ASSIGNMENT:
Check each line of the data for the string "display". Report how many have it, and give nothing else.

(Beginning of PROVIDED DATA)

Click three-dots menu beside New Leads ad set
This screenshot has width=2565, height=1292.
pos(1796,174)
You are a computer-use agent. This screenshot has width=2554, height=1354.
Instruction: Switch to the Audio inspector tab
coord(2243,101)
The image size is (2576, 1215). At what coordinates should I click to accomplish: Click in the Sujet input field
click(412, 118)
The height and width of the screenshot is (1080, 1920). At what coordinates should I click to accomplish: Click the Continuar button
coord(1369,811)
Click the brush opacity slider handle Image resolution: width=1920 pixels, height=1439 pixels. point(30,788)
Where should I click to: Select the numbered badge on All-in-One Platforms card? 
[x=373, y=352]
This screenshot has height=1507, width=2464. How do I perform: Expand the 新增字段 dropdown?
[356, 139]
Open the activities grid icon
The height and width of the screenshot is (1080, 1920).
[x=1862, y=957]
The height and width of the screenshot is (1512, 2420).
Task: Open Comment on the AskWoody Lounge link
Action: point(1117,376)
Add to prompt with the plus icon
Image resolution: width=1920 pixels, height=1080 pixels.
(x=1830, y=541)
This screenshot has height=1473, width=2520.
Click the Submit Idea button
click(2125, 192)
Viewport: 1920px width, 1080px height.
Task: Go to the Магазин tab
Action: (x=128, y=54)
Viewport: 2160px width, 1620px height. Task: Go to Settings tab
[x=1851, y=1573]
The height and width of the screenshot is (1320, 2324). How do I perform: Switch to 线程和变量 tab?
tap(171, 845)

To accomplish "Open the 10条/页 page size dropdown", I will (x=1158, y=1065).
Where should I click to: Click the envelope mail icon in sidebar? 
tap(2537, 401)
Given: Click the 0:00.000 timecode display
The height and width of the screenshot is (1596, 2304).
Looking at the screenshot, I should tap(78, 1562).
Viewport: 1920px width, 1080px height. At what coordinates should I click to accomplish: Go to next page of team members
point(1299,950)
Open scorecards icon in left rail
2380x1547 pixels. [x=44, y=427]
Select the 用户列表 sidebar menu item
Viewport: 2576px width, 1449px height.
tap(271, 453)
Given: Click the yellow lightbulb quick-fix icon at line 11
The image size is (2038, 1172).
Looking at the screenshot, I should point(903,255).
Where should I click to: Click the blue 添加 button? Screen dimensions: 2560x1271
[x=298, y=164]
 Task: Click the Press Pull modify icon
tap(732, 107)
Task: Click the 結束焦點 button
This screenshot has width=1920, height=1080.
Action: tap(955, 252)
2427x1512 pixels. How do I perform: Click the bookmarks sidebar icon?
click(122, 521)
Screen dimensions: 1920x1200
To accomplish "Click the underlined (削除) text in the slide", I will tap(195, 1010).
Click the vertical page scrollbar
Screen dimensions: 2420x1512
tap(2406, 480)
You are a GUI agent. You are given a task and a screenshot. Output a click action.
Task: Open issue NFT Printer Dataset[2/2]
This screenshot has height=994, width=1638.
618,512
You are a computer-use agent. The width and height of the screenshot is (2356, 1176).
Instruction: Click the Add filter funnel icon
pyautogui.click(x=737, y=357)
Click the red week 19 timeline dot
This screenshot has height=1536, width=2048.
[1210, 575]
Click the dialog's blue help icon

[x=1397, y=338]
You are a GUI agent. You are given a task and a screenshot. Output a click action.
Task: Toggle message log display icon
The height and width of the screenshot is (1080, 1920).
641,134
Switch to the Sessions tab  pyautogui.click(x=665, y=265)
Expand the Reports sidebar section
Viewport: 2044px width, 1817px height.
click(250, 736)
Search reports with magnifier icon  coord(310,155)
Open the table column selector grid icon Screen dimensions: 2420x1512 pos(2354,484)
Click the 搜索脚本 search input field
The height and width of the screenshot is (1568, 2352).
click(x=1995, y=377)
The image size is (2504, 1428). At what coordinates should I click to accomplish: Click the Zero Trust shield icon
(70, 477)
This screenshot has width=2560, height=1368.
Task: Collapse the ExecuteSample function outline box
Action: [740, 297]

(End of PROVIDED DATA)

EXERCISE RESULT:
2